If you only want to stop sharing Apple Music and iCloud Storage between two separate Apple IDs grouped in a family, use Method 4 and remove the member from Family Sharing instead of touching either iPhone’s settings. Avoid third-party unlock tools unless you own the iPhone outright and have exhausted Apple’s recovery options. Never attempt to unlink an iPhone from an Apple ID belonging to someone else.
#Frequently Asked Questions
Does unlinking an iPhone delete my photos or messages?
No. Unlinking signs the device out of your Apple ID but keeps any photos, messages, contacts, and notes already downloaded. Future changes won’t sync between the two iPhones, but nothing locally stored gets erased by the unlink itself.
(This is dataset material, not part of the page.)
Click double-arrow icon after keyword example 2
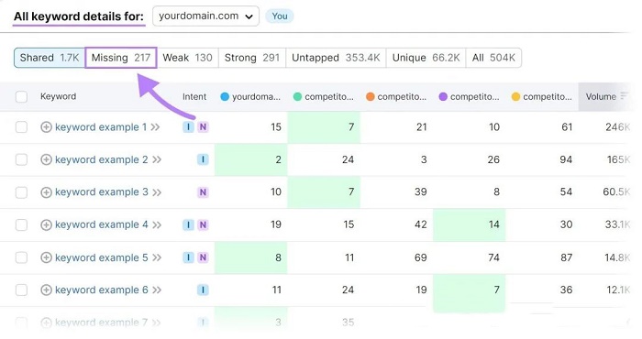point(157,160)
Will removing an iPhone from my Apple ID disable Find My?
Yes. Removing a device from your Apple ID disables Find My iPhone and Activation Lock for that handset. Don’t remove the device until you’re ready to hand it over to its new owner, otherwise you lose the ability to track or remotely wipe it if it goes missing.
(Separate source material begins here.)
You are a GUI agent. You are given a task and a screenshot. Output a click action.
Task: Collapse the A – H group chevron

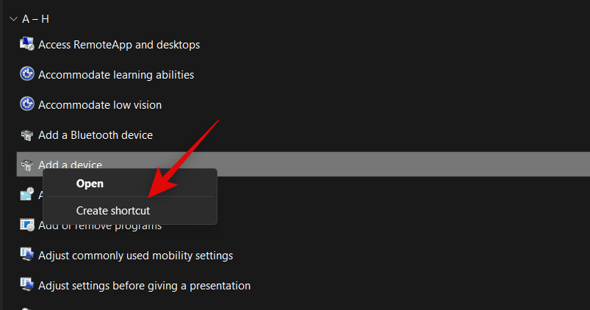(x=13, y=18)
Can I unlink an iPhone without the Apple ID password?
You can recover the password through Apple’s iforgot.apple.com flow if the rescue email or trusted phone number is still accessible. If you can’t recover the credentials and you legally own the iPhone, third-party tools like dr.fone or iToolab UnlockGo can remove the Apple ID lock. Doing this on someone else’s iPhone is account tampering and likely illegal.
How long does it take to unlink an iPhone from a shared Apple ID?
The Settings flow finished in under two minutes in our testing on an iPhone 13. The iCloud.com remote method takes about three minutes, plus any time you need to wait for the device to be offline before the Remove from Account button activates. Family Sharing removals finish almost instantly.
Does unlinking move my iCloud backup to a new Apple ID?
No. iCloud backups stay tied to the Apple ID that created them. To migrate, restore the backup to the iPhone while still signed in to the original Apple ID, export the data you care about, then sign in with the new Apple ID and create a fresh backup. Apple doesn’t offer a direct backup transfer between two different Apple IDs.
What happens to App Store purchases after I unlink?
Apps you bought on the unlinked iPhone stay installed and keep working, but future updates require either signing back in with the original Apple ID or rebuying the app on the new Apple ID. Family Sharing purchase sharing can preserve access to most paid apps if both Apple IDs join the same family group after the unlink.
Can I unlink an iPhone that’s currently lost or stolen?
Don’t unlink a lost or stolen iPhone. Keeping it linked to your Apple ID is what lets Find My track its location and what keeps Activation Lock active so a thief can’t resell it. Mark the device as lost in Find My instead, and only remove it from your Apple ID after the device has been recovered or fully erased remotely.